Write about your web site of choice for the final project. Select three separate pages from the web site and tell us what you think you might want to revise. Refer to Redish chapters and Yale Style Guide where relevant.
I'll be revising my company's website, www.spectrumhomeservices.com, for the final project.
The company provides residential home services such as maintenance, lawn care, housekeeping and snow removal. While these services are listed in some manner on the site, the message could have a much greater impact with adjustments toward Ginny Redish' suggestions.
In Letting Go of the Words, Ginny Redish details the three main considerations when composing a website.

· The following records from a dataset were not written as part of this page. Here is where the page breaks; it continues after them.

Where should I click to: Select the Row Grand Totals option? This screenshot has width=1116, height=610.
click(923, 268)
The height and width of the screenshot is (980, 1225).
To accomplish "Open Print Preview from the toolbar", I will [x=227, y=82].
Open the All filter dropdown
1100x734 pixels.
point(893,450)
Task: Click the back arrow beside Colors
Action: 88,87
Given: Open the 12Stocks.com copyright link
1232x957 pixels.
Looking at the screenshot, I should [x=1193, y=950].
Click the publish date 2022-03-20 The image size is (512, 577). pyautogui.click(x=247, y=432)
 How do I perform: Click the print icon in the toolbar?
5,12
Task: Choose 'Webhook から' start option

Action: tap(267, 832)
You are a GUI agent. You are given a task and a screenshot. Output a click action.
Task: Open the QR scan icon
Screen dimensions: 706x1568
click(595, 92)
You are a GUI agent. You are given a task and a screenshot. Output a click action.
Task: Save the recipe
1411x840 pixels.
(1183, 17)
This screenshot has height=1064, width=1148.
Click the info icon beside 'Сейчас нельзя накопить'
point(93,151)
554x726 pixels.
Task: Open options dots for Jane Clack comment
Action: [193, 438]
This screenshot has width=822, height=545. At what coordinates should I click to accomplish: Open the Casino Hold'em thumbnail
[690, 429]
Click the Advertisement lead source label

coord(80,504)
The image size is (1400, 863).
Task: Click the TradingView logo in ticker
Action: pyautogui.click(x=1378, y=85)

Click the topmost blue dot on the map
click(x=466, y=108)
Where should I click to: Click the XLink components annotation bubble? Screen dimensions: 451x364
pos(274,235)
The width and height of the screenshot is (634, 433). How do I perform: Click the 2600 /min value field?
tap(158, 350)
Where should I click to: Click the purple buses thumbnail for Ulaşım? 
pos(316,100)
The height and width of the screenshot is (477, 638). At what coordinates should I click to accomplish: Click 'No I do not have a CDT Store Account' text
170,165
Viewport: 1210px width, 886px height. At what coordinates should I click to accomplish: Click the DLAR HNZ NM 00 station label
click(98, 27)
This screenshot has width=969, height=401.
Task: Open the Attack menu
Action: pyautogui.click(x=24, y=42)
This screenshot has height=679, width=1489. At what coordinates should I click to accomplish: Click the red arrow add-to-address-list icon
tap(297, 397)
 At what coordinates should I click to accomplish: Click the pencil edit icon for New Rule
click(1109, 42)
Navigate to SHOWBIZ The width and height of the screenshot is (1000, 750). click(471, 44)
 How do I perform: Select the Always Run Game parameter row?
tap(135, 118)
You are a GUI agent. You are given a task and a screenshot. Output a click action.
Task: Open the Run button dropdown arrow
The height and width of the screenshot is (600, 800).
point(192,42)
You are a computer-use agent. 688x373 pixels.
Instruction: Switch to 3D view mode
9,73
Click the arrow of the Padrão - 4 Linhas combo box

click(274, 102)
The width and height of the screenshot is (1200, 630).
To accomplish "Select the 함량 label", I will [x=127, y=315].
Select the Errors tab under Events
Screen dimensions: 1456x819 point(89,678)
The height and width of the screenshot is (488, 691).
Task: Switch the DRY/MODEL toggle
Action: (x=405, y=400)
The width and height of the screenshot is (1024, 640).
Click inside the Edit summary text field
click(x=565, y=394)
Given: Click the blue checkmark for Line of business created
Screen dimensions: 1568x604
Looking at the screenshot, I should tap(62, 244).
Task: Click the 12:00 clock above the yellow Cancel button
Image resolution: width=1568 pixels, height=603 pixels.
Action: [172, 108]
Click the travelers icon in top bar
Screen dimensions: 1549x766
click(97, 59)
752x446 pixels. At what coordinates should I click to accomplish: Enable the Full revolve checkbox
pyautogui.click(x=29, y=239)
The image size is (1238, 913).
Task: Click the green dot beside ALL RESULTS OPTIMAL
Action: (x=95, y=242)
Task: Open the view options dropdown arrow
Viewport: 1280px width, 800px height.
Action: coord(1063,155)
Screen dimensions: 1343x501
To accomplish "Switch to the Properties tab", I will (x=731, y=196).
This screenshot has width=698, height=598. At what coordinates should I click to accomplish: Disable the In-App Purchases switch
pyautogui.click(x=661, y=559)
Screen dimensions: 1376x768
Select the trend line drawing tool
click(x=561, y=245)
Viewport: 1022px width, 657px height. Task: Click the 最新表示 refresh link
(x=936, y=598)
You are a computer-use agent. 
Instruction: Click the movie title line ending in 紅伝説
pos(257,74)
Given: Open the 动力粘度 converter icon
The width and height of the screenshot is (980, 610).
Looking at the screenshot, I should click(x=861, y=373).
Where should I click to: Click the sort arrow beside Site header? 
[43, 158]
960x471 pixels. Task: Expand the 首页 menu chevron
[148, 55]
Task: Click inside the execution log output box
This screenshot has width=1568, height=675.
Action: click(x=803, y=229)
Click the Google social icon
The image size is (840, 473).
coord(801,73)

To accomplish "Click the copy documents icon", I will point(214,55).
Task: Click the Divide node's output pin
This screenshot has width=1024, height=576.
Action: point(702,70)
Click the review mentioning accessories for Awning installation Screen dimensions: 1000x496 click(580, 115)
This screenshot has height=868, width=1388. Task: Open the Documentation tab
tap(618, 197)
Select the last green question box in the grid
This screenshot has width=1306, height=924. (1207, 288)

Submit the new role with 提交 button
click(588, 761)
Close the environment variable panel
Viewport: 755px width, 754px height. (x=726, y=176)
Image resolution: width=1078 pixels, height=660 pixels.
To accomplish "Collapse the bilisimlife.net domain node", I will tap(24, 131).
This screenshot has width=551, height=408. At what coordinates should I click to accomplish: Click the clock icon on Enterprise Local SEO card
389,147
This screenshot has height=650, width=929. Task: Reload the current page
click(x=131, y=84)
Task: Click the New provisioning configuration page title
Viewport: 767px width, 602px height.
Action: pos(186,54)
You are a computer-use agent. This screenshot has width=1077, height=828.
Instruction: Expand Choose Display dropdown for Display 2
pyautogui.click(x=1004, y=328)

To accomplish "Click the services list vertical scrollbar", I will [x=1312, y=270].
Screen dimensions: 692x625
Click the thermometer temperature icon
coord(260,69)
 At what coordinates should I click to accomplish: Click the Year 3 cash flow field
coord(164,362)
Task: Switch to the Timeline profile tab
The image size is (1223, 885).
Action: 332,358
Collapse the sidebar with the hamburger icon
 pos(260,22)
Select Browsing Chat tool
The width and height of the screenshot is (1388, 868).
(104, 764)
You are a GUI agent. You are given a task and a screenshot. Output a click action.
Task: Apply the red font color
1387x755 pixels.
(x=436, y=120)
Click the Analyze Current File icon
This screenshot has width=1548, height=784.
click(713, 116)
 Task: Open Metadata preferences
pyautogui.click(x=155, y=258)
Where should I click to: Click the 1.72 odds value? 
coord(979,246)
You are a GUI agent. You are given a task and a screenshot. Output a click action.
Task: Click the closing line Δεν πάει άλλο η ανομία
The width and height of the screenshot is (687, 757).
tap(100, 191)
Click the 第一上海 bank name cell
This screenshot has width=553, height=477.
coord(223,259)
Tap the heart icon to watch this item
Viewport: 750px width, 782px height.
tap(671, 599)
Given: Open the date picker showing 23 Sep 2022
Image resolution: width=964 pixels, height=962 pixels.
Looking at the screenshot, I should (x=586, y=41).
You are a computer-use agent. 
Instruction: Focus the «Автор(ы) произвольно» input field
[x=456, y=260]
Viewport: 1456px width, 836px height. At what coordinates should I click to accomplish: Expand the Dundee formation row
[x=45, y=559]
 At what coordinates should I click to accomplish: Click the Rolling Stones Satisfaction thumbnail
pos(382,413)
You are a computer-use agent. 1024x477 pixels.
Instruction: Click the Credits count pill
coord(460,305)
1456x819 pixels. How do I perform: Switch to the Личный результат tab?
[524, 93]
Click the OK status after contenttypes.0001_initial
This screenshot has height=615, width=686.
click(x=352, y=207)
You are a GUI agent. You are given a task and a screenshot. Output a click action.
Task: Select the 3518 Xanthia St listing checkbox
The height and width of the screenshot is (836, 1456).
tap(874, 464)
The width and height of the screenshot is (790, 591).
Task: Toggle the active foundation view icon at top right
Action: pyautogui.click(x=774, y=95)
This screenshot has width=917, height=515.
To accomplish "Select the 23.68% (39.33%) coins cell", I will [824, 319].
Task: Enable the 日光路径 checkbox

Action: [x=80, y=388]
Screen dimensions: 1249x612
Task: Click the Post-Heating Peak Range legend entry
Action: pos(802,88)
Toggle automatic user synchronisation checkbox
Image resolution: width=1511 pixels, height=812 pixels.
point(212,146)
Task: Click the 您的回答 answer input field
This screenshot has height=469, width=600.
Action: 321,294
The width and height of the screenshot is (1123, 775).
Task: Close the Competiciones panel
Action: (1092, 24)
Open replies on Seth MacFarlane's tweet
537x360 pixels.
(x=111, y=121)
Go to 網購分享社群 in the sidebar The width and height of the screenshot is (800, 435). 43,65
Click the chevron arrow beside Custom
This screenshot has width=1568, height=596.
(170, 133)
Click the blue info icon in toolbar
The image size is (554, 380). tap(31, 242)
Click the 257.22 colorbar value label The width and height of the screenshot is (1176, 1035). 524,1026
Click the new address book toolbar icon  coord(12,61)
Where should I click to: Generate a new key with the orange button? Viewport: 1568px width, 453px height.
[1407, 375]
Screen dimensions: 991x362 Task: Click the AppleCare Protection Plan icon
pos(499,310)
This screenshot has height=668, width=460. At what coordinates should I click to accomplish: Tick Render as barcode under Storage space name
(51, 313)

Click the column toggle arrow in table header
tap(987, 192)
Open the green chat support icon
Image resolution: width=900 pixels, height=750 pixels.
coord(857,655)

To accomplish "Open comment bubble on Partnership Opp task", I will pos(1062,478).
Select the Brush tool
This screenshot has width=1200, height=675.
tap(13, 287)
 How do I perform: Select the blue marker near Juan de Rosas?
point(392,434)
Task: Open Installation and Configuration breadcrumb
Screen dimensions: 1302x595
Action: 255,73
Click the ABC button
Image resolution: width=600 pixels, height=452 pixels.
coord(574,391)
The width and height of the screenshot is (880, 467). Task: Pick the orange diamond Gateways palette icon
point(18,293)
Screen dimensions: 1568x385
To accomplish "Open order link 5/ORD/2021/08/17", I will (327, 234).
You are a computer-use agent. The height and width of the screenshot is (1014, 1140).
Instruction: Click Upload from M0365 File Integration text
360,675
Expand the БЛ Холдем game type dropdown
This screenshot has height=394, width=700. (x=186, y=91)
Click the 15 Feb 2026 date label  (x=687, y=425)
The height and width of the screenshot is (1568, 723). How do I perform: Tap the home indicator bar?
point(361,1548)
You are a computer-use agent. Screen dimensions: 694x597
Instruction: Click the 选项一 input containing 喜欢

Good web writing is like a conversation
The Spectrum Home Services (SHS) site does utilize some helpful organizational elements such as menus and sequenced information structure, but the information is merely placed on the site without any connection between the elements. The site may benefit from statements such as: "For the interior of your home, consider the following options...cleaning, remodeling, etc." and "When the seasons change, we'll be there for your lawn, snow removal, etc." As it is now, the information seems to have been dumped on the page without consideration for unity.
Good web writing answers people's questions
The SHS pages frequently feature dense paragraphs of writing that showcase current services and news events in lieu of helpful description of the actual services offered by the company. For instance, there may be an article about the latest trends in lawn care featured ABOVE the actual description of what the company does in terms lawn care applications.
Good web writing lets people "grab and go."
The SHS site eventually lists brief descriptions of its services, but doesn't offer in-depth descriptions following the brief listings. The items are not hyperlinked and only offer one or two word descriptions. Normally, a reader searches for something specific, finds it, then "grabs" it to learn more about that specific service. That's not available on the SHS site.
The site could benefit over these three areas with an effective application of pictures symbolizing each service. The images could be hyperlinked to more descriptive landing pages allowing the user to learn more about their interest.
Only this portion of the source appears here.